As to the efficacy of the procedure, there were significant improvements in the heart function of patients who had received the WJMSCs over those who had received placebo. First of all, the baseline heart function of patients in both groups was approximately the same on the average, except that the patients in the experimental group had slightly better heart parameter than those in the placebo group. Therefore, the efficacy of this procedure was determined by measuring the change in heart performance after the procedure. Patients who had received the placebo had about a 3% increase in the uptake of the F18-labeled sugar molecule after 4 months. The uptake of this marker indicates the presence of live cells. An increase in uptake of the modified sugar molecule shows that some new heart tissue has been produced, probably by the resident stem cell population in the heart. The experimental group, however, after 4 months showed an approximate 7% increase in PET signal intensity. This shows that a good deal more heart cells are being formed in the WJMSC-treated hearts that in the placebo-treated hearts. The SPECT imaging assays the “perfusion” of the heart tissue or the degree to which the heart tissue is being fed by blood vessels. After a heart attack, the dead area of the heart lacks blood vessels and its poor perfusion can affect nearby areas. The placebo-treated patients had a roughly 4% increase in SPECT signal, whereas the WJMSC-treated group had a 7% increase. Thus, the WJMSC-treated hearts had more blood vessels to feed the blood, oxygen and nutrients to the heart muscle and therefore, better perfusion.
Finally, the percentage of blood ejected by the heart during each contraction increase about 3% in the placebo group, but increase by about 8% in the WJMSC-treated group after 18 months. This parameter of heart function, the ejection fraction, is a very important measure of heart function and the fact that it significantly increased in the WJMSC-treated patients over the placebo-treated patients is an important finding.
This was a double-blinded, placebo-controlled study that determined the safety and efficacy of infusions of WJMSCs into the hearts of patients who had recently suffered from a heart attack. In animal experiments, these cells have been shown to increase heart function, increase blood vessel density in the hearts of animals, and increase resident heart-specific stem cell activity in the heart (see Lupu and others, Cell Physiol Biochem 2011; 28:63-76; Gao and others, Cell Transplant 2013; 22:1883-1900; Lopez Y, and others, Current Stem Cell Res Ther 2013;8:46-59). This clinical trial suggests that those benefits documented in laboratory animals might translate to human patients.

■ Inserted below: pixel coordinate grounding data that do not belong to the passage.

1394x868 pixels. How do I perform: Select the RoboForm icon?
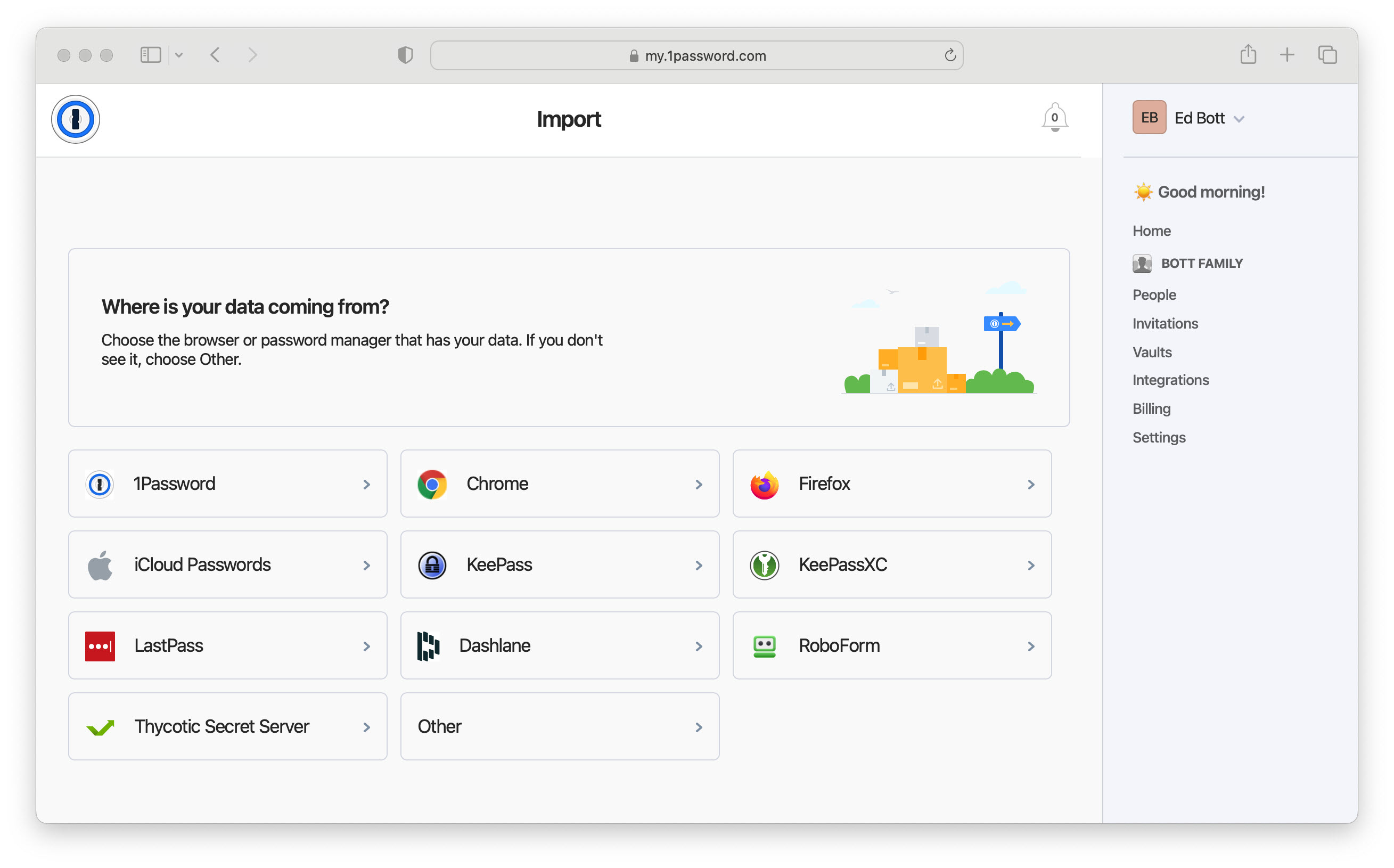pos(765,645)
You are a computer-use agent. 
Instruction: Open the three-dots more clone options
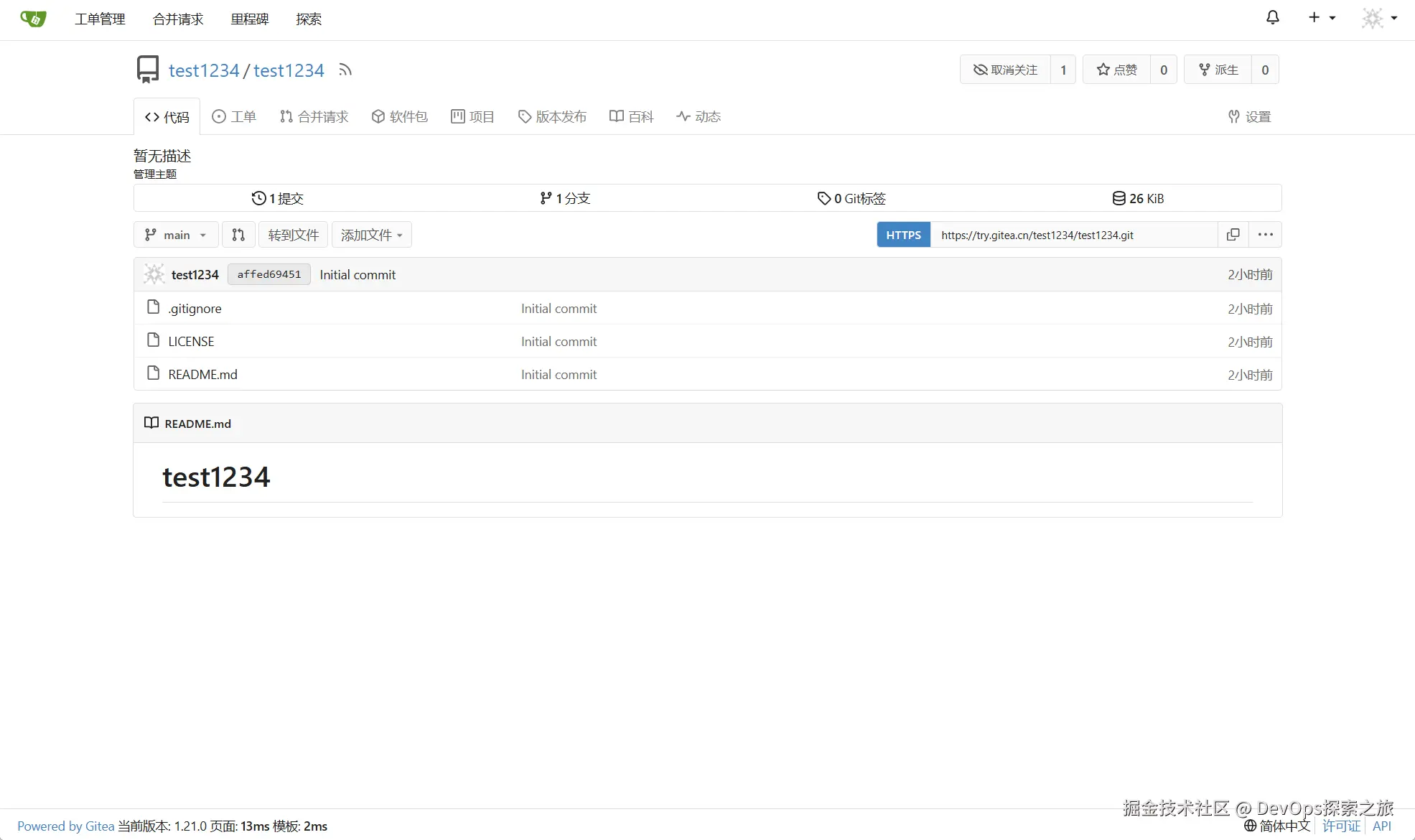(1265, 235)
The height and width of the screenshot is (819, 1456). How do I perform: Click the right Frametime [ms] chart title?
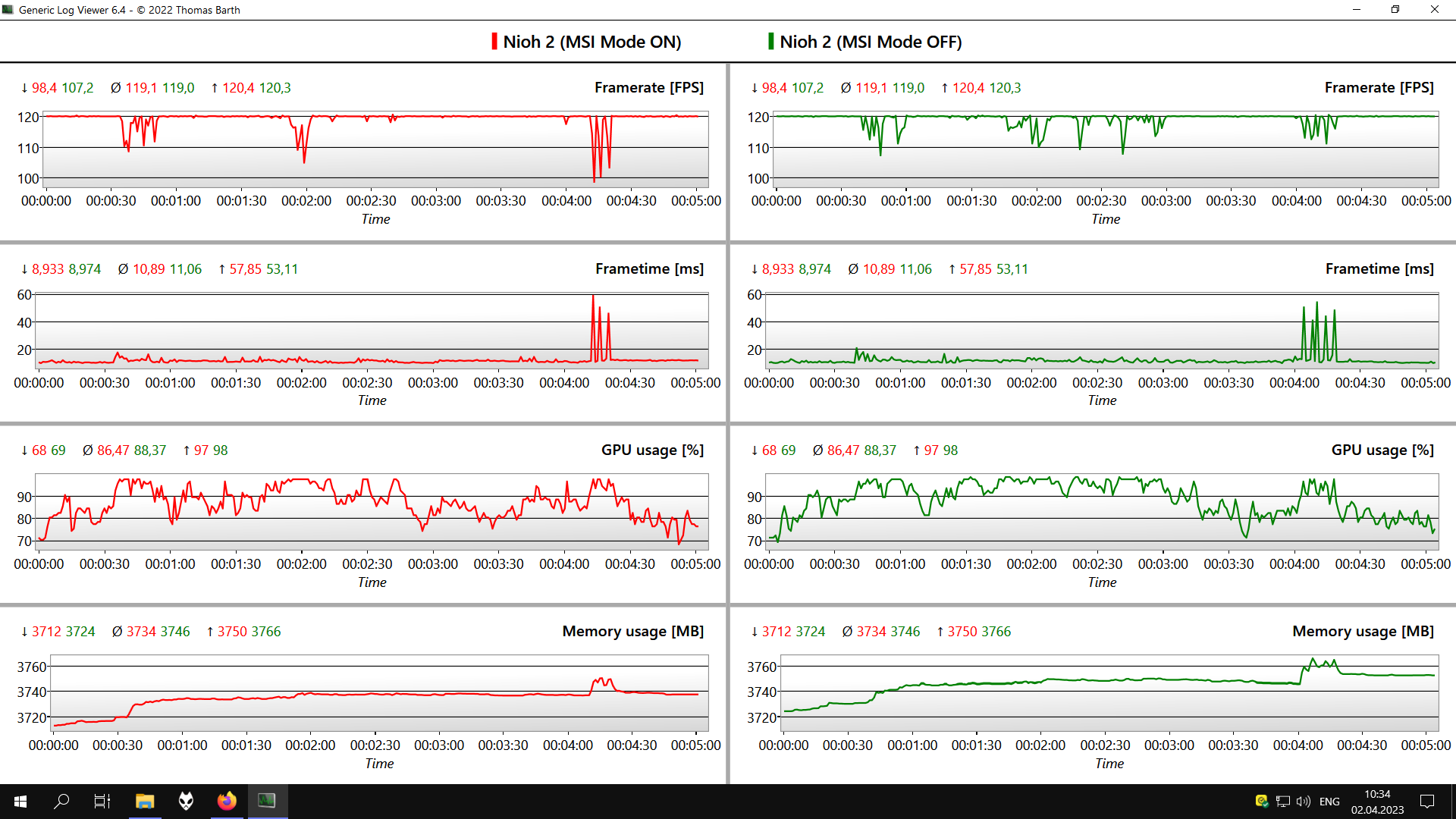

This is not a perfect study. These patients will need to be followed for several years to establish that these benefits are long-term and not short-term. Also, there is no indication that patients were given a 6-minute walking test to determine if the improvements in cardiac function translated to improvements in basic activities. However, it is an interesting study and it suggests that banking WJMSCs in addition to cord blood might be a good idea for use in trials like this one and maybe, someday for treatments of heart attack patients.